I find this very easy to see if I go back to the analytical solution for the concentration of the Enzyme Substrate Complex:

\[[ES] = \frac{k_1}{k_{-1} + k_2} [S][E]\]

And the free enzyme concentration:

\[[E] = \frac{[E_t]}{1 + \frac{k_1}{k_{-1} + k_2}[S]}\]

If we substitute the second into the first, we find (note that I replaced the messy fraction with 1/KM):

\[[ES] = \frac{K_M[S][E_t]}{\left(1 + \frac{1}{K_M}[S]\right)}\]

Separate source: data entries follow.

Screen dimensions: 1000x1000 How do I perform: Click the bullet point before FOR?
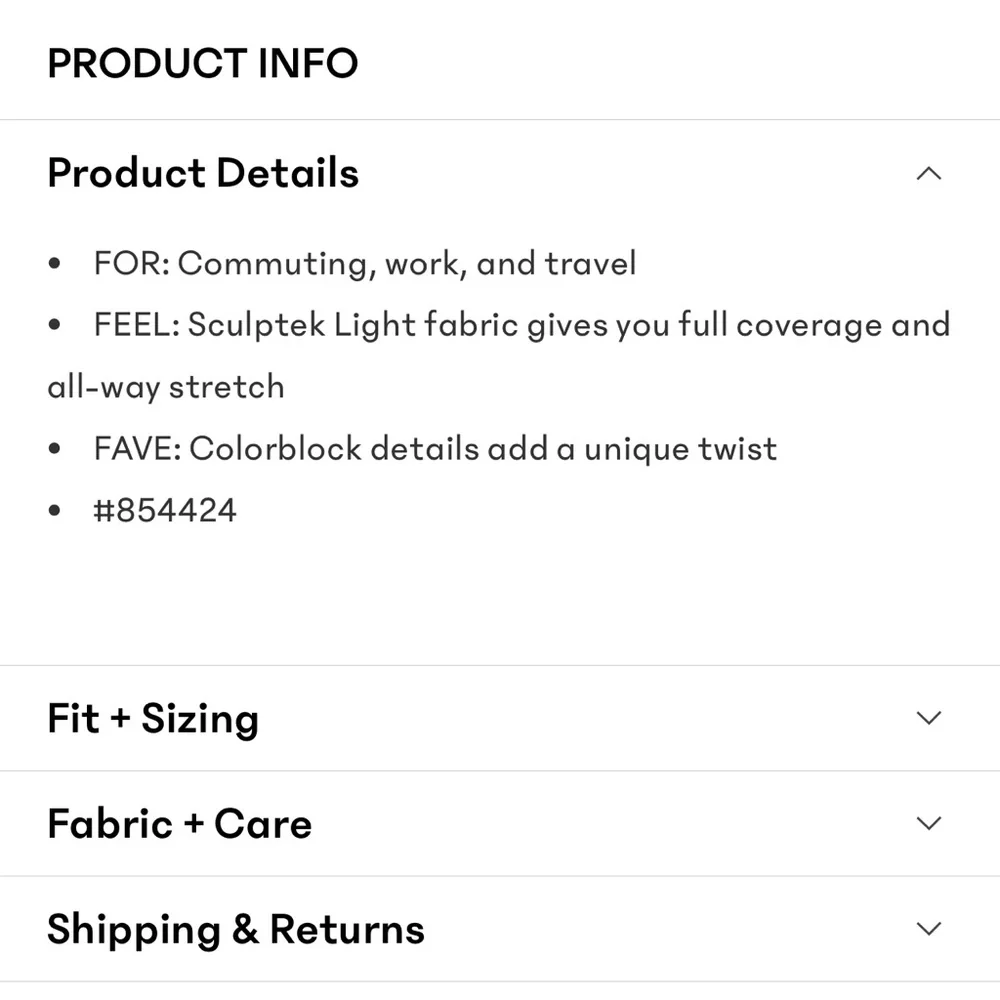point(55,265)
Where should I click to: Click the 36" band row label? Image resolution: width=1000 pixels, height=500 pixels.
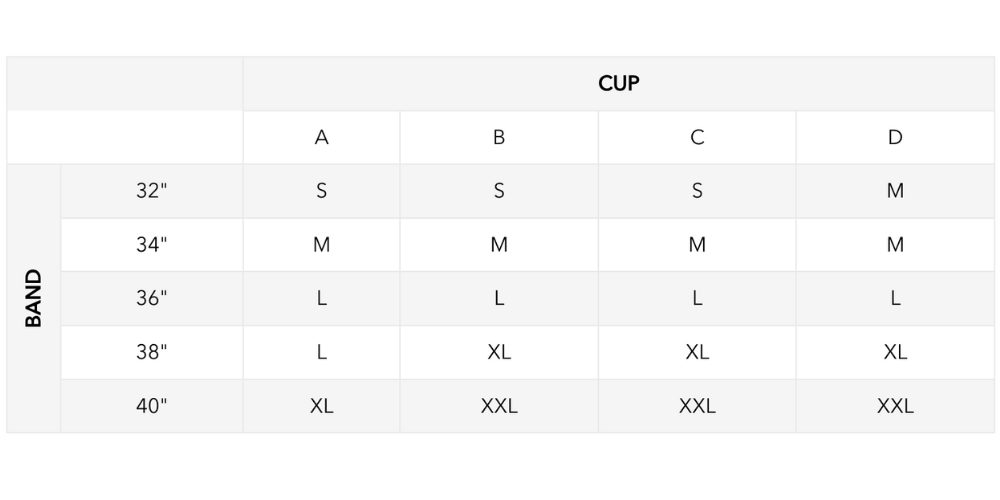151,299
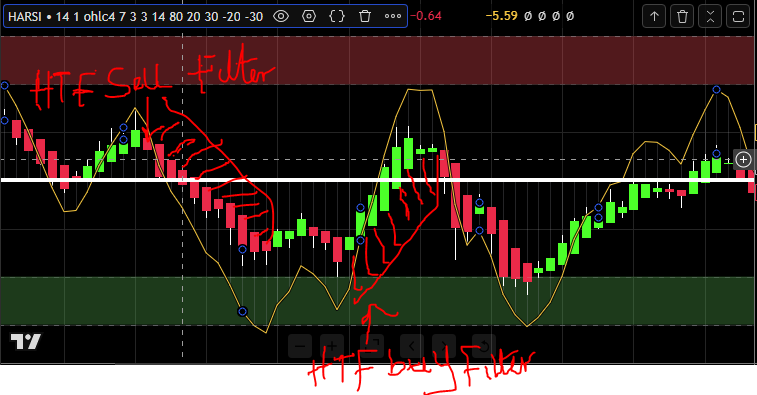Viewport: 757px width, 395px height.
Task: Zoom in with the plus chart control
Action: pos(332,346)
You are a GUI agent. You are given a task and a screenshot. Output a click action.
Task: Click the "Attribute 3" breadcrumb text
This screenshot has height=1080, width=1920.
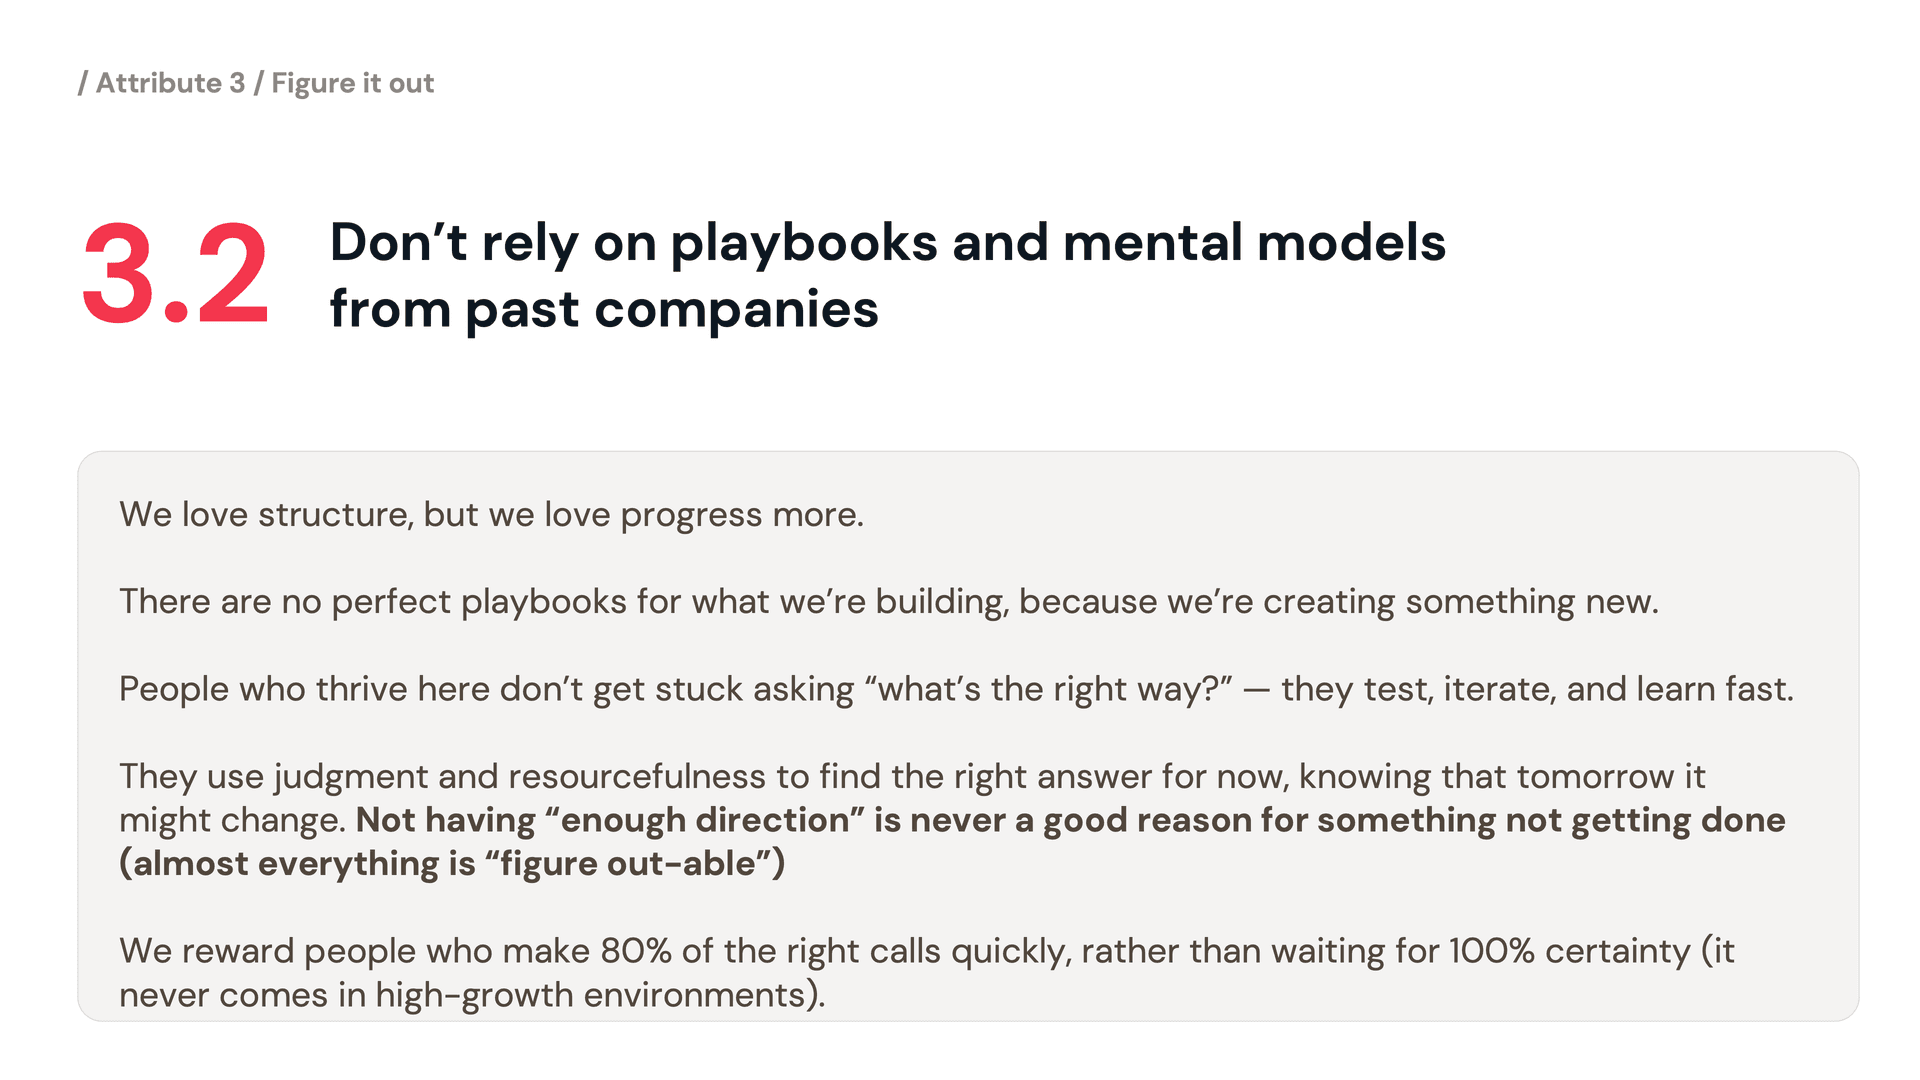[170, 83]
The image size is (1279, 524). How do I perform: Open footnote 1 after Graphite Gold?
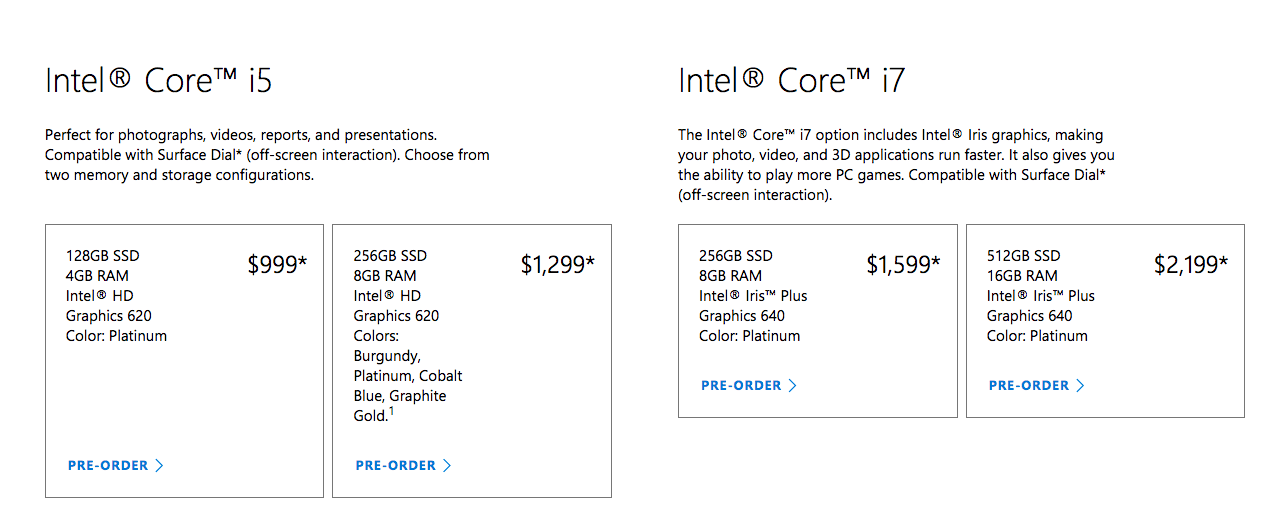coord(391,411)
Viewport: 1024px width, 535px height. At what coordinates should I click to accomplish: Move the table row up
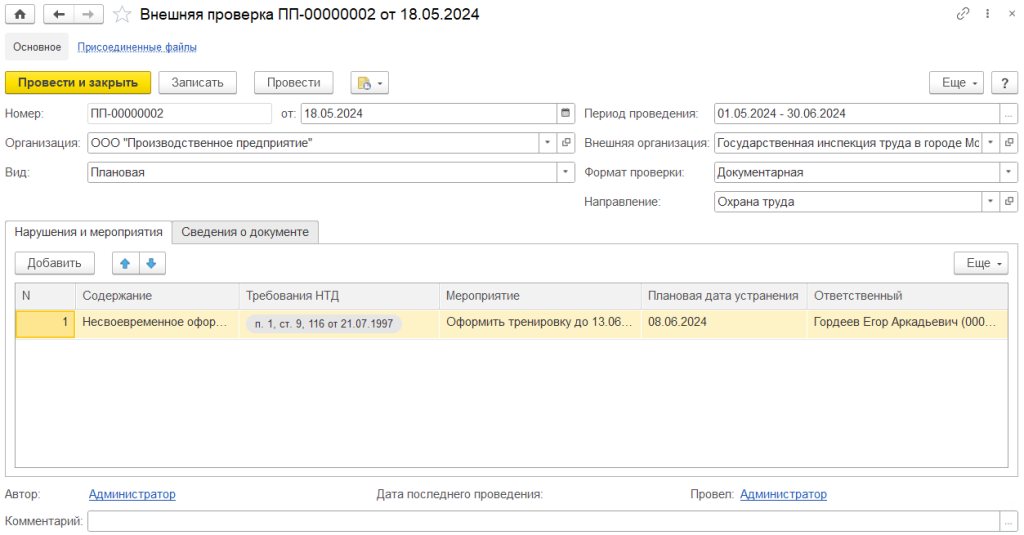(x=125, y=263)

Factoring out the (1/KM) term before [S] in the denominator, we get a cancellation and are left with the following expression:

\[[ES] = \frac{[S][E_t]}{K_M + [S]}\]

When the substrate concentration is low (\([S] \rightarrow 0\)), then \(K_M >> [S]\), and we find:

\[[ES] = \frac{[E_t]}{K_M}[S]\]

When the substrate concentration is hight (\([S] \rightarrow \infty\)), then \(K_M << [S]\), and we find:

\[[ES] = [E_t]\]

Remember: the rate of this reaction is fundamentally given by \(r = k_2[ES]\). At low concentrations of substrate, we can see that adding more substrate increases the concentration of [ES] and so increases the rate of reaction. Once the substrate concentration gets high enough, though, we find ourselves in the position where all of the enzyme is bound to substrate, so we have basically exhausted all of the enzyme. Adding more does nothing to increase the rate because we have saturated the available enzyme under these conditions.